第3話 未知の生物との遭遇

惑星での探索が続く中、エリックとクルーはさらに奥深くへと足を進めていた。奇妙な音が洞窟内に響き渡り、緊張感が一層高まっていた。


「全員、警戒を怠るな」エリックは低い声で命じた。ナディアは無言で頷き、ライフルをしっかりと握り直した。


「ここから先、何が出てくるか分からない。慎重に進もう」オスカーがデータパッドを見ながら言った。


洞窟内の空気は重く、湿気が肌にまとわりつく。ライトの光が揺れるたびに、影が不気味に動いた。リアはスキャナーを使って周囲を確認し続けたが、デバイスは異常を示し続けていた。


「エリック、ここから先は非常に危険だ。エネルギー反応が異常に強い」リアが警告した。


「分かった。でも、この先には重要な手がかりがあるかもしれない」エリックは決意を込めて言った。


突然、洞窟の奥から低い唸り声が響いた。全員が緊張して身を固めた。その音は徐々に近づいてくる。


「全員、準備を」ナディアが指示を出した。


暗闇から現れたのは、巨大な生物だった。鋭い牙と爪を持ち、恐ろしいほどの威圧感を放っている。リアのスキャナーが激しく警告音を発していた。


「この生物は非常に危険だ、全力で対処しないと!」リアが叫んだ。


ナディアは冷静に銃を構え、狙いを定めた。「一斉射撃、今!」


銃声が洞窟内に響き渡り、閃光が生物を照らし出した。生物は痛みに吠え声を上げながらも、執拗にクルーに迫ってきた。その動きは驚くほど迅速だった。


「退避!一旦退避だ!」エリックが指示を出した。


全員が一斉に洞窟の出口に向かって走り出した。生物は後を追ってきたが、ナディアが巧みに射撃を行い、その進行を妨げた。


「行け、私が引きつける!」ナディアが叫び、勇敢に立ち向かった。


「ナディア、無茶するな!」エリックが叫んだが、ナディアは振り返らずに生物に向かって撃ち続けた。

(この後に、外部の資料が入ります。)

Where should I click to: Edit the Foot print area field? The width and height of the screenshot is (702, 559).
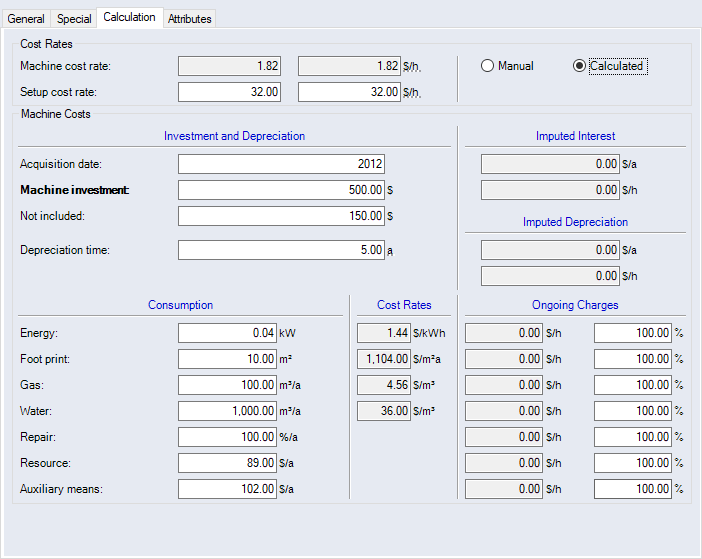point(227,359)
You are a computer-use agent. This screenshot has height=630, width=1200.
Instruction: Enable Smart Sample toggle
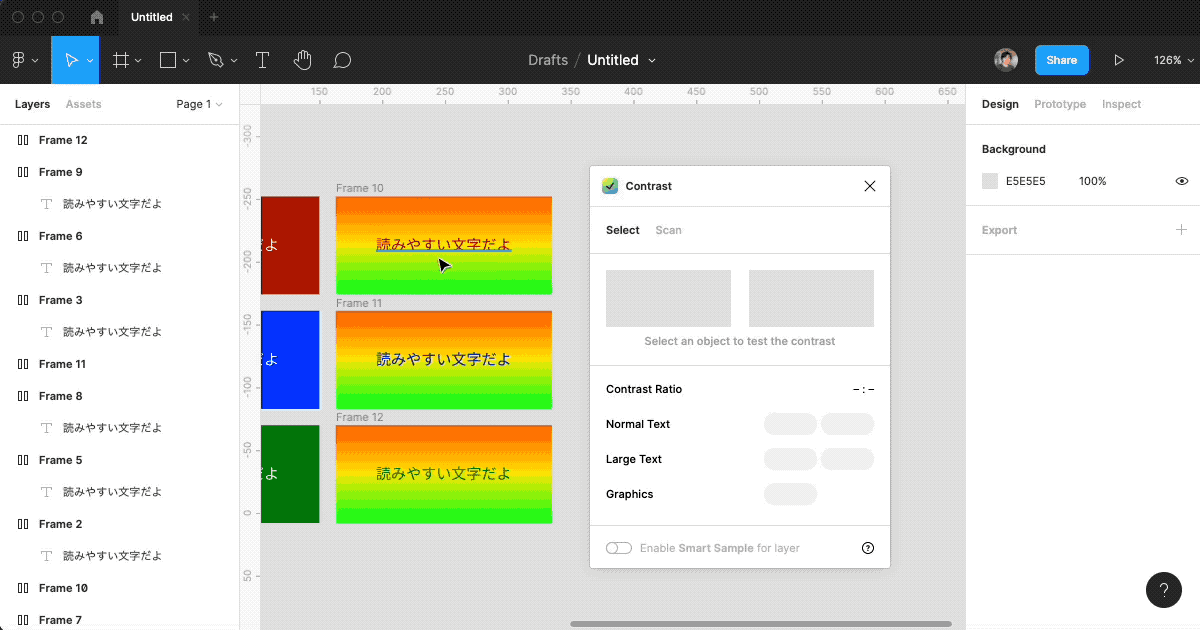[x=619, y=548]
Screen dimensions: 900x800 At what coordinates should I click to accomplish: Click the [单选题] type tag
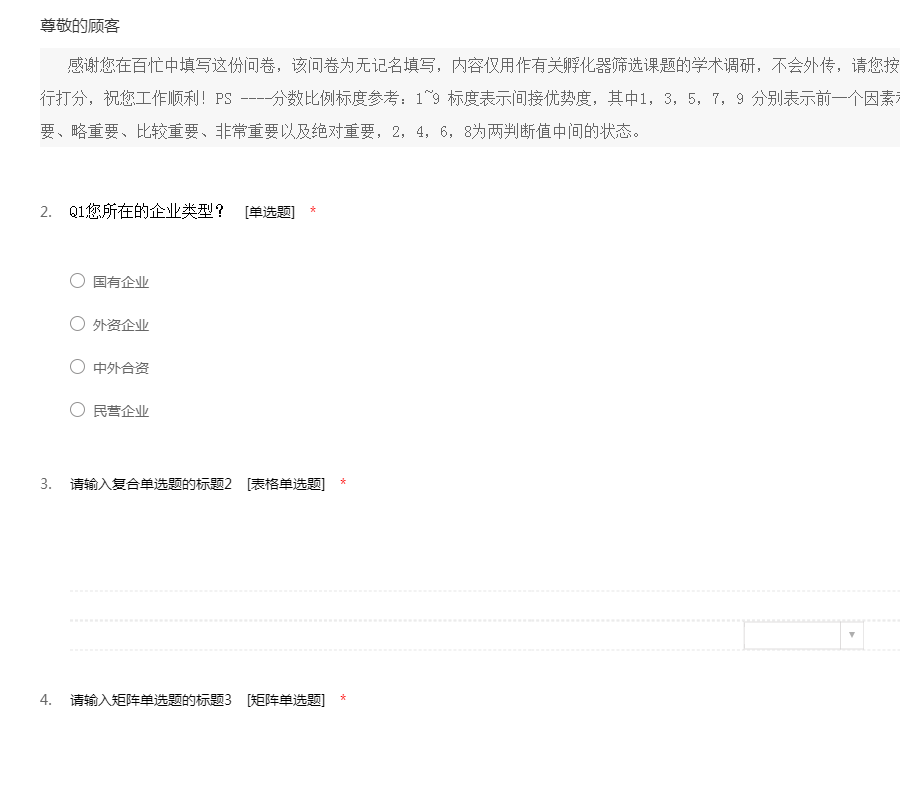click(270, 212)
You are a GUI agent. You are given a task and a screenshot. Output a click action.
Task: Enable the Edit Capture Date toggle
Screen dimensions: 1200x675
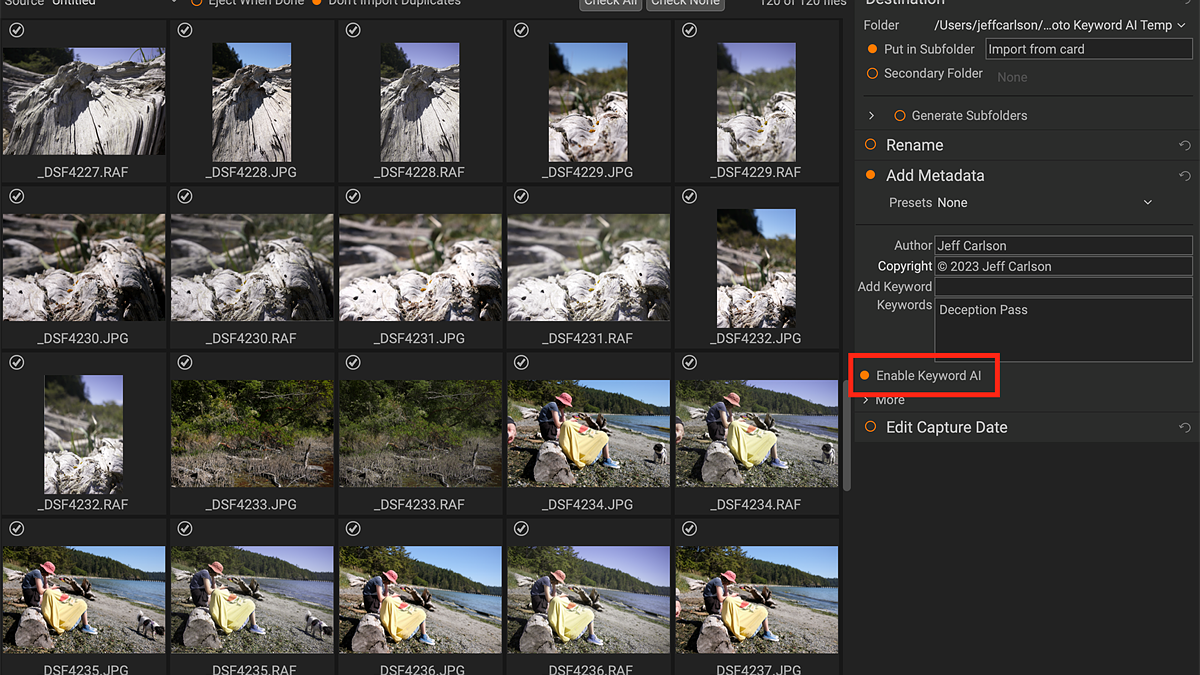coord(870,427)
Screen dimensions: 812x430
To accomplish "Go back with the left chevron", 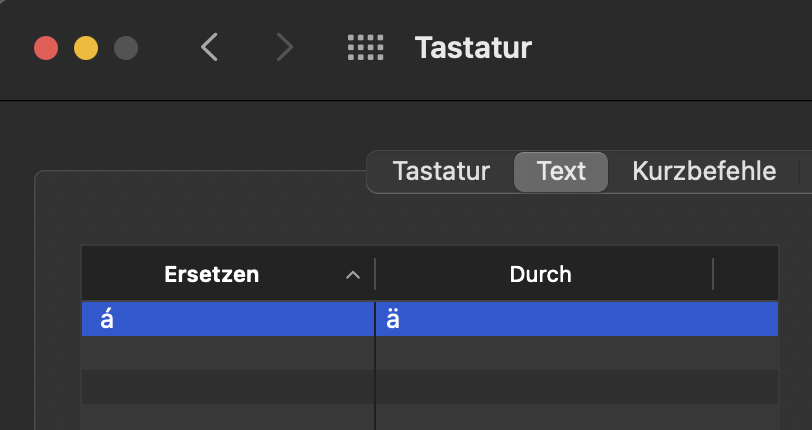I will [x=209, y=47].
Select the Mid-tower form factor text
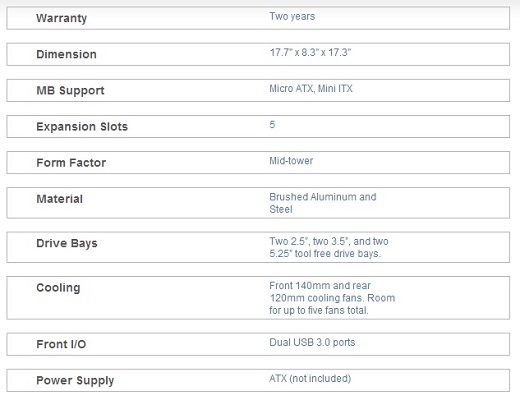The height and width of the screenshot is (400, 520). [291, 161]
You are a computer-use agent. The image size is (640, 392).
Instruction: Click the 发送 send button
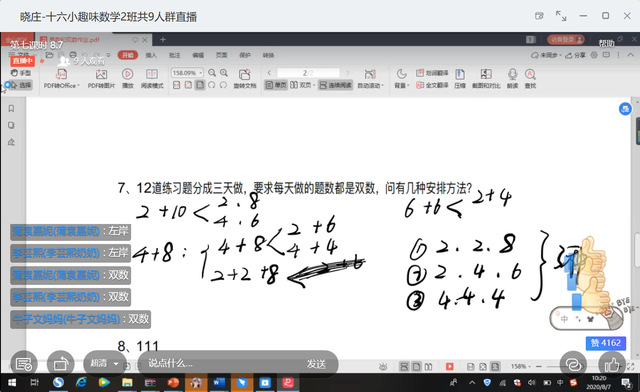pyautogui.click(x=316, y=363)
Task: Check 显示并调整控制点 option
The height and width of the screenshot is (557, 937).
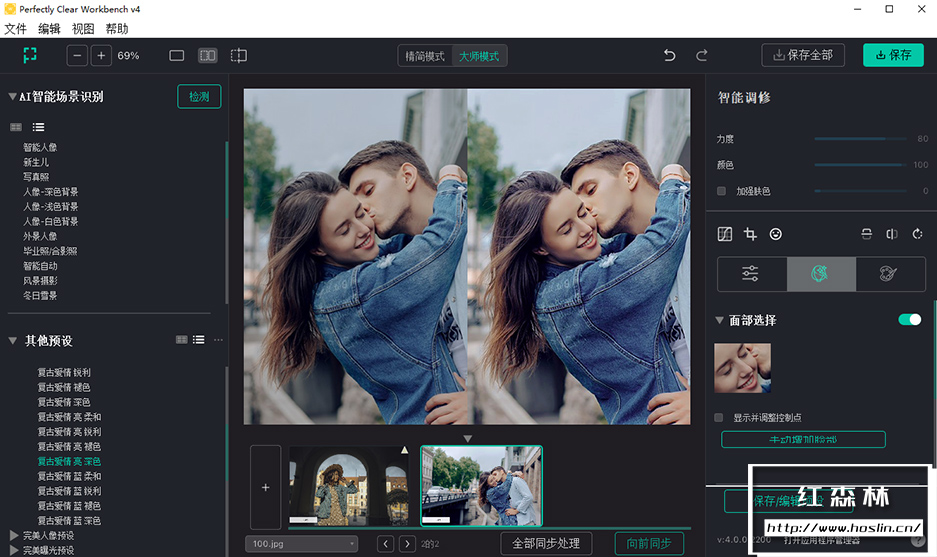Action: coord(719,417)
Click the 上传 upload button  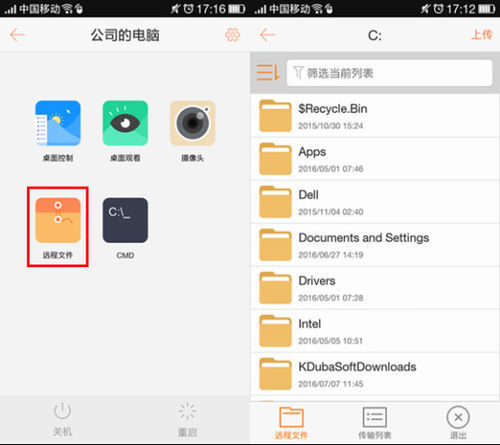pos(482,35)
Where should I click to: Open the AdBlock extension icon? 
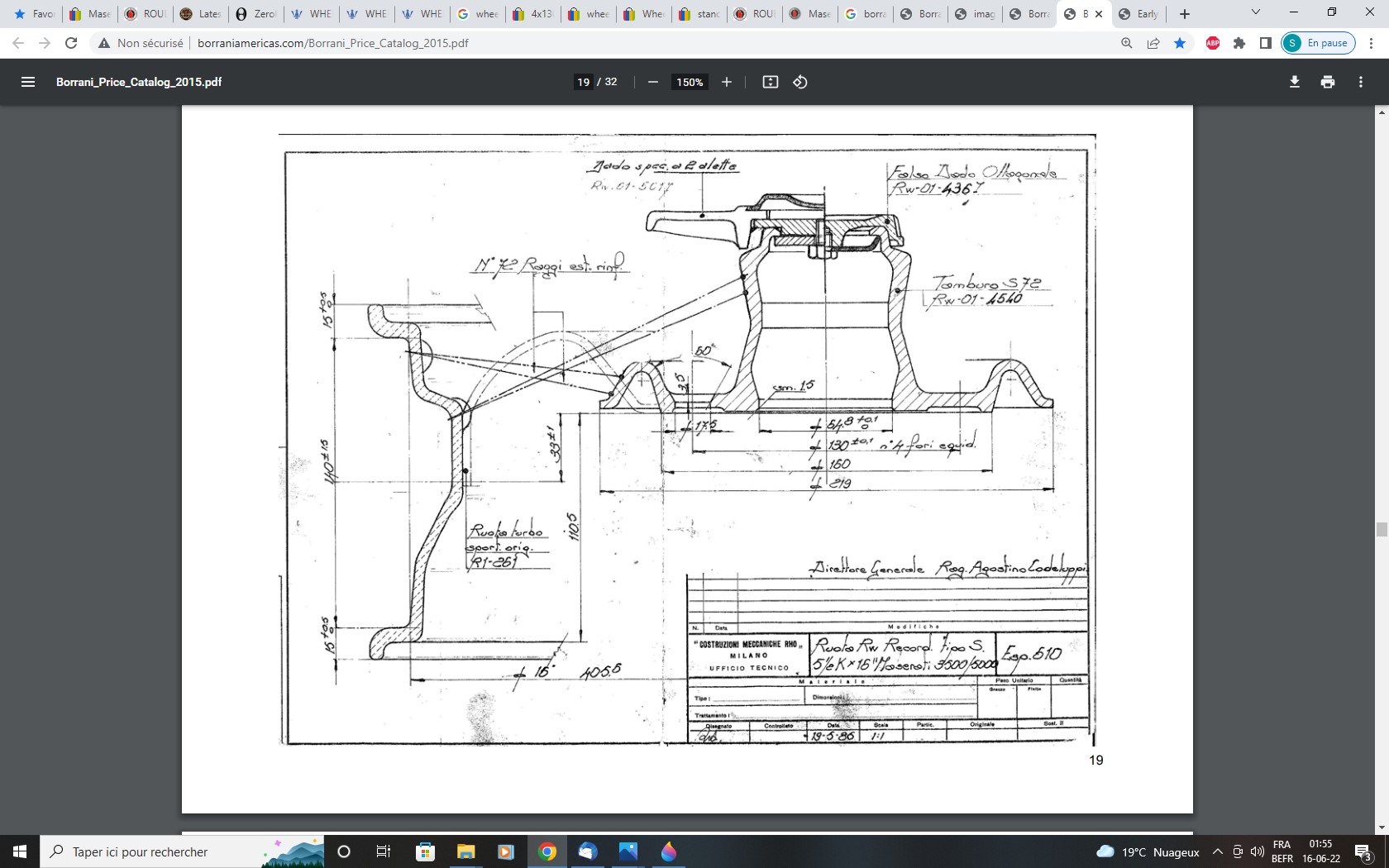click(x=1213, y=43)
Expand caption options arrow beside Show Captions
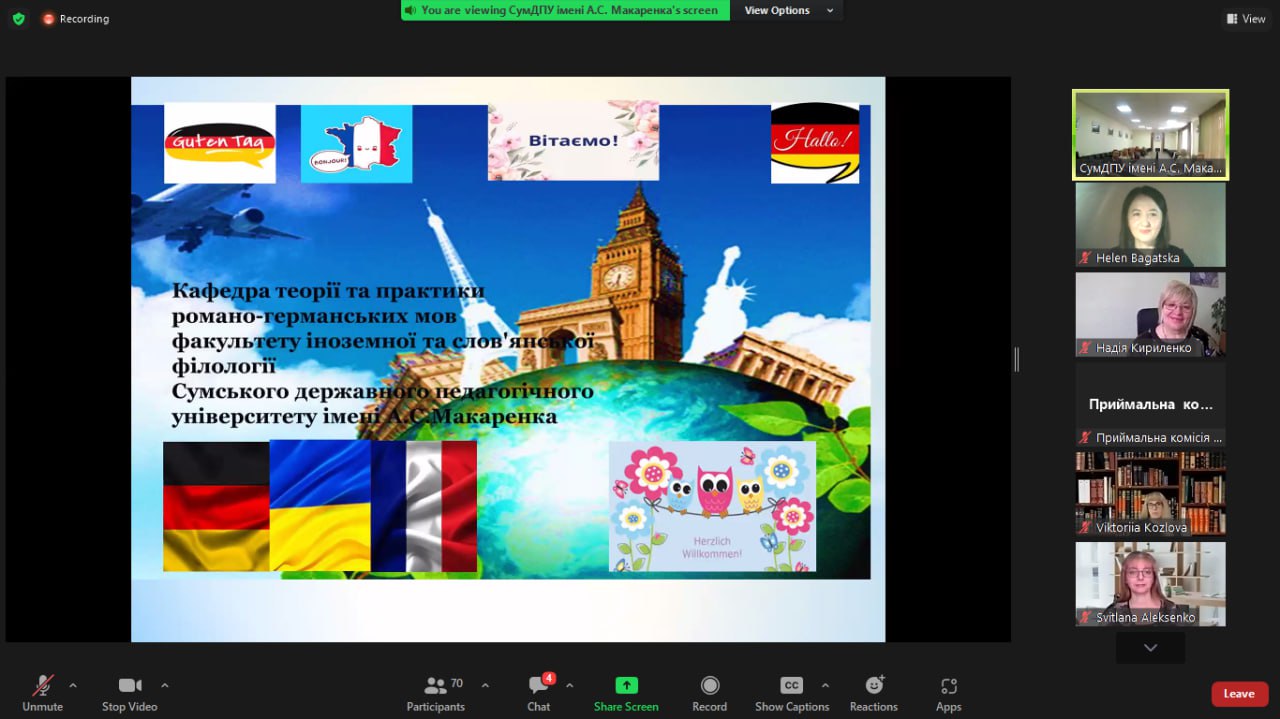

クルーが洞窟の外に飛び出すと、エリックは振り返り、ナディアが無事に退避できるか確認しようとした。しかし、次の瞬間、生物が激しい咆哮を上げ、洞窟の入り口が崩れ始めた。


「ナディア!」エリックが叫んだ。


煙と砂埃が立ち込め、視界が遮られた。洞窟の入り口は完全に崩壊し、ナディアの姿は見えなくなった。


「ナディアが…」リアが呟き、呆然と立ち尽くした。


「今はここから離れることが先決だ」オスカーが冷静に言った。「洞窟が完全に崩れる前に、距離を取らないと」


エリックはナディアの勇敢な行動に心を痛めながらも、全員を率いてその場を離れた。彼の心には、ナディアを救うための決意が新たに宿った。


---


基地に戻ったクルーは、ナディアの救出計画を練り始めた。彼女の勇敢な行動が皆の心に深く刻まれていた。


「ナディアはきっと生きている。彼女を助ける方法を考えないと」エリックが強く言った。


「でも、どうやって?」リアが不安げに尋ねた。


「洞窟の構造を調べ、別の入り口を見つけるしかない。オスカー、データを解析してくれ」エリックはオスカーに頼んだ。


「分かった、すぐに取りかかる」オスカーはデータパッドを操作し始めた。


エリックの心には不安が渦巻いていたが、それ以上にナディアを救いたいという強い思いが彼を突き動かしていた。彼らの冒険は、ますます困難な道を歩み始めたのだった。